Pay attention to phosphorus resources advantage plate

The initial rally of rare earth stocks is related to industry consolidation, and currently the companies in the phosphate ore industry are relatively dispersed, and the banner of integration has just been opened, which will be conducive to the development of the industry. So, for investors, how to grasp the investment opportunities of the stocks involved in the concept of phosphorus?

It is understood that there are more than two dozen stocks involving phosphate ore, with unequal investment opportunities, and starting from mineral resources, looking for investment opportunities may be relatively simple. In other words, the more beneficial the mineral resources are, the greater will be the enterprises. As a result, the leading shares of Six-Country Chemicals, Chengxing Securities, Hubei Yihua, Xingfa Group, and Yuntianhua are most worthy of attention. According to "Financial Weekly"

Pay attention to 5 shares of phosphate rock resources

Six Country Chemicals (600470): Phosphate mineral resources listed companies leading shares. Currently there are more than 20 million tons of phosphate ore that can be mined. The company is mainly engaged in the production and sales of high-concentration phosphate compound fertilizers. Its main products are diammonium phosphate and high-concentration compound fertilizers. It is a large-scale domestic phosphate fertilizer producer.

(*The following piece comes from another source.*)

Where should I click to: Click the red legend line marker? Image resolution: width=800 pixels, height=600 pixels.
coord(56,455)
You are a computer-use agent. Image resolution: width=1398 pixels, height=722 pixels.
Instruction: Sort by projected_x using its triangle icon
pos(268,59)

The company currently has a total of 1.12 million tons of phosphate fertilizer production capacity.

Chengxing Stock (600078): The company is the largest manufacturer and exporter of fine phosphorus chemical products in China. Although there are 130 million tons of recoverable reserves of phosphorite in Xuanwei and Maitreya in Yunnan, Chengxing has not made every effort to exploit it, and the combined self-sufficiency rate is only 30%, but it did not affect the company's production stability and the gross profit margin of related products.

Hubei Yihua (000422): The company’s wholly-owned subsidiary, Hubei Yihua Fertilizer Industry Co., Ltd., has a Jiangya Dun phosphate deposit of 150 million tons and is expected to obtain a mining permit by the end of December of this year. In addition, the company’s wholly-owned subsidiary plans to increase the capital of the Huarui Phosphate Mine in Leibo County by 54 million yuan to increase its shareholding in the Huarui Phosphorite Mine from 60.16% to 82.54%. Huarui Phosphorus Mine has a preliminary proven geological reserve of 123 million tons and a designed annual production capacity of 1.5 million tons.

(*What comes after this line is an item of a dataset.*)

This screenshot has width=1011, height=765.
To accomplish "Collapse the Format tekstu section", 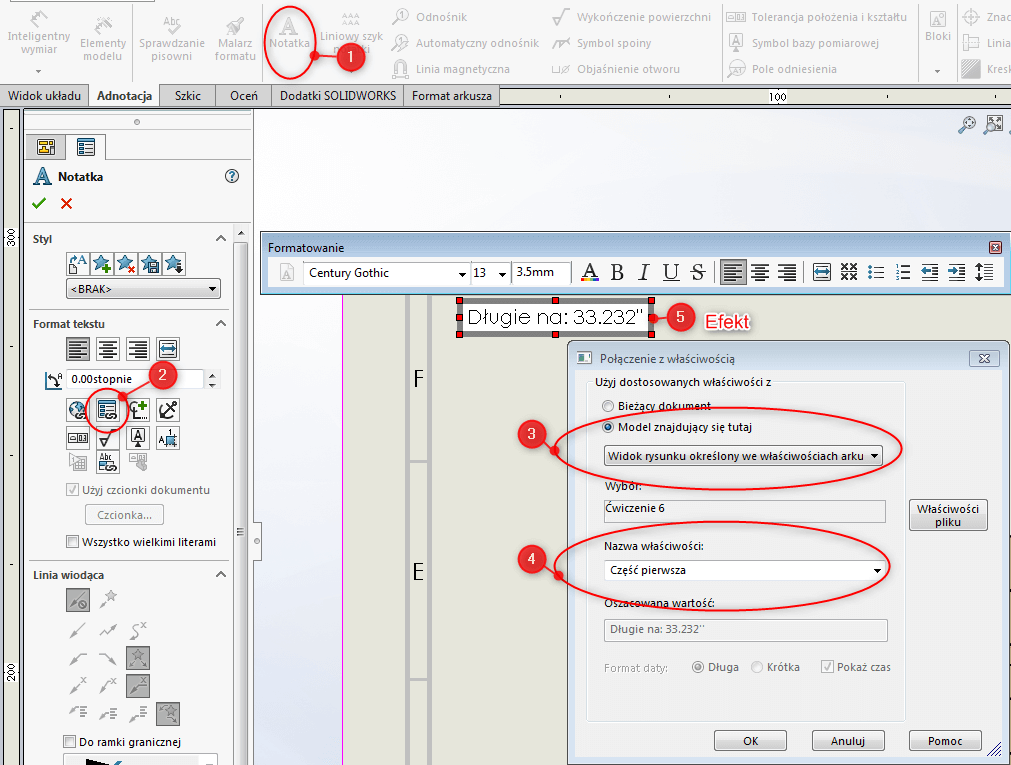I will click(222, 321).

Xingfa Group (600141): As one of the largest domestic phosphorous chemical companies, the company currently has 130 million tons of phosphate ore reserves and an annual capacity of 1.5 million tons of phosphate ore. The company has a power generation capacity of 100,000 kilowatts and its power supply self-sufficiency rate reaches 50%. Adequate phosphate rock resources and phosphorus mine integration are the biggest competitive advantages of the company's long-term development.

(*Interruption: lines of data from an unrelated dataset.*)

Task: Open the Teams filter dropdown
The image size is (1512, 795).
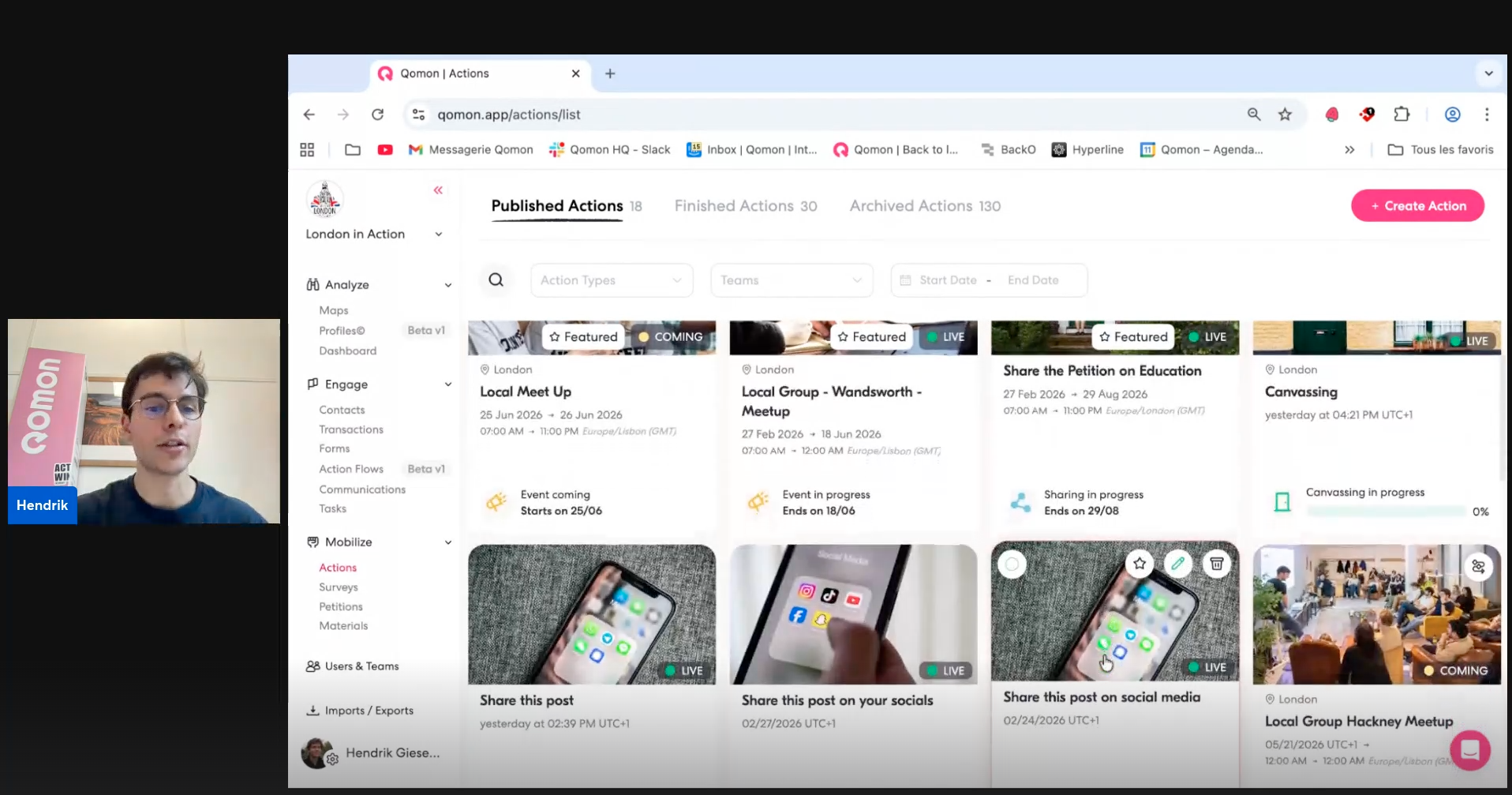Action: pos(791,280)
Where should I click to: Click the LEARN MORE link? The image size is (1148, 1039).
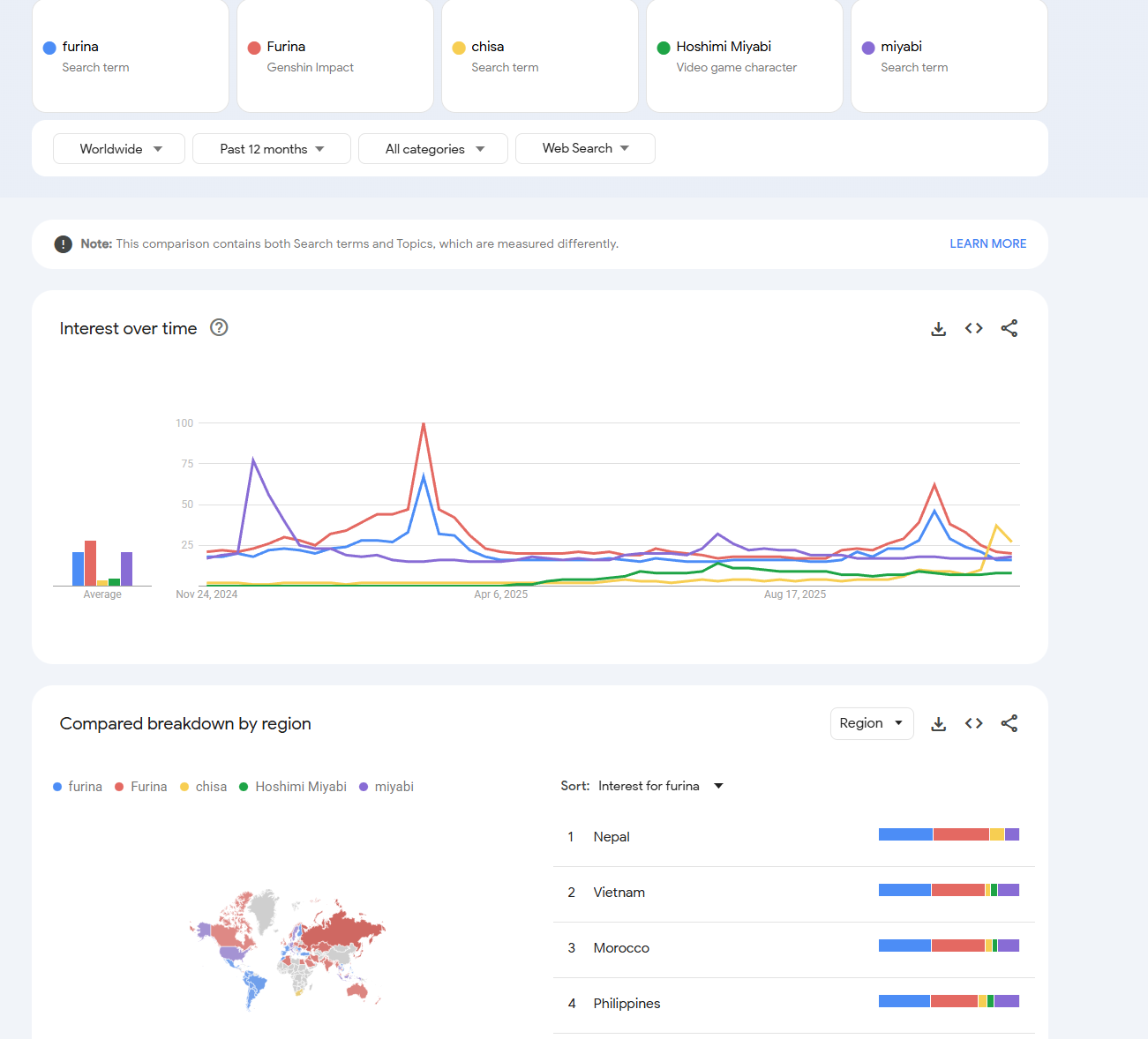tap(987, 244)
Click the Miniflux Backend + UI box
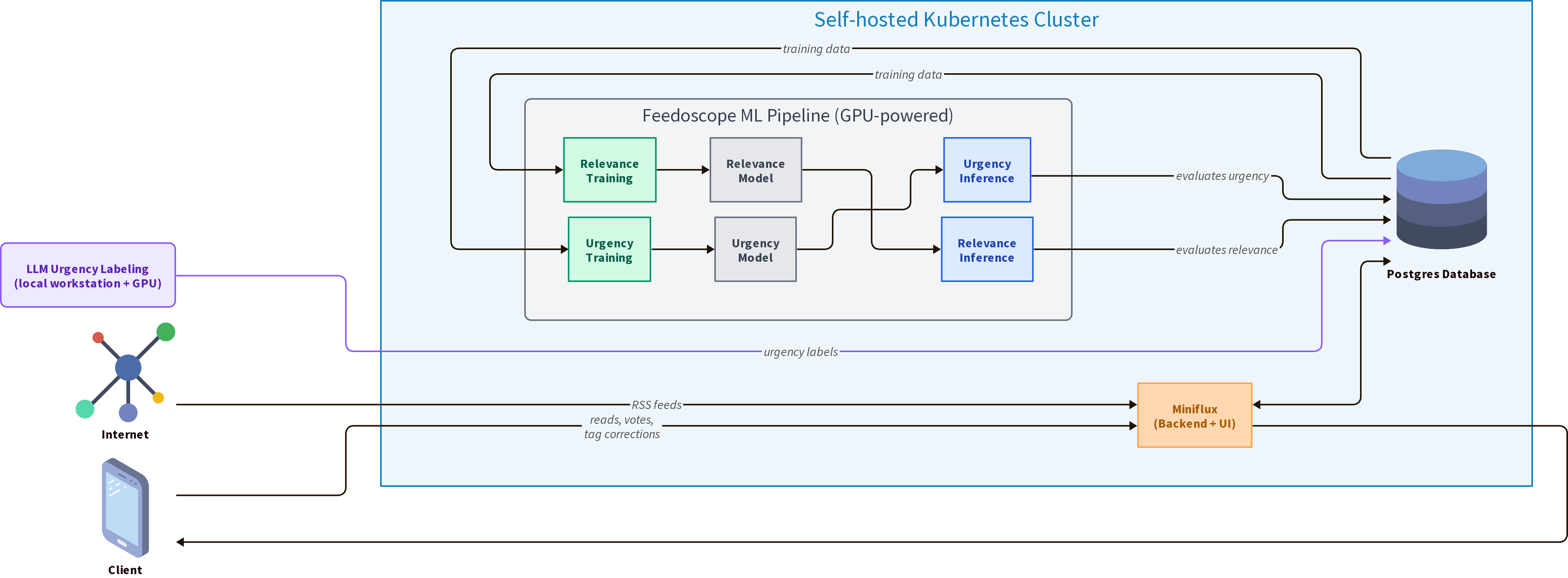This screenshot has height=578, width=1568. coord(1194,416)
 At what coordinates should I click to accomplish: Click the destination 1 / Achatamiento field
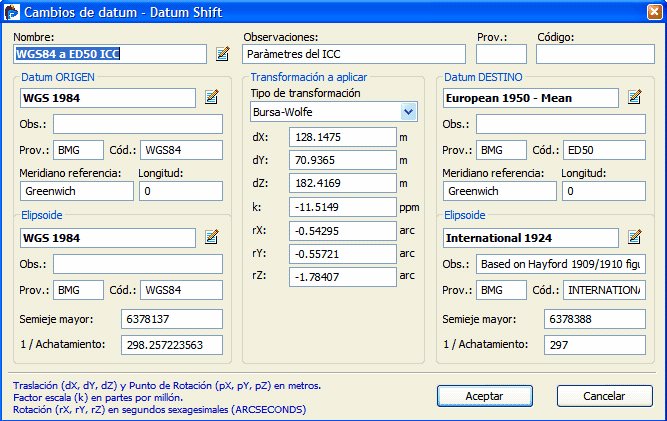594,345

Yuntianhua (600096): Yuntianhua Group is the chemical company with the most scarce resources. Its phosphate mining resources that have obtained mining licenses are between 500 million and 600 million tons, and its long-term reserves exceed 1.5 billion tons; its subsidiary Zhongye Mining is Laos has 850 million tons of potash resources; the group and listed companies have 900 million tons of coal resources. Of course, the progress of Yuntianhua’s overall listing is also worthy of attention.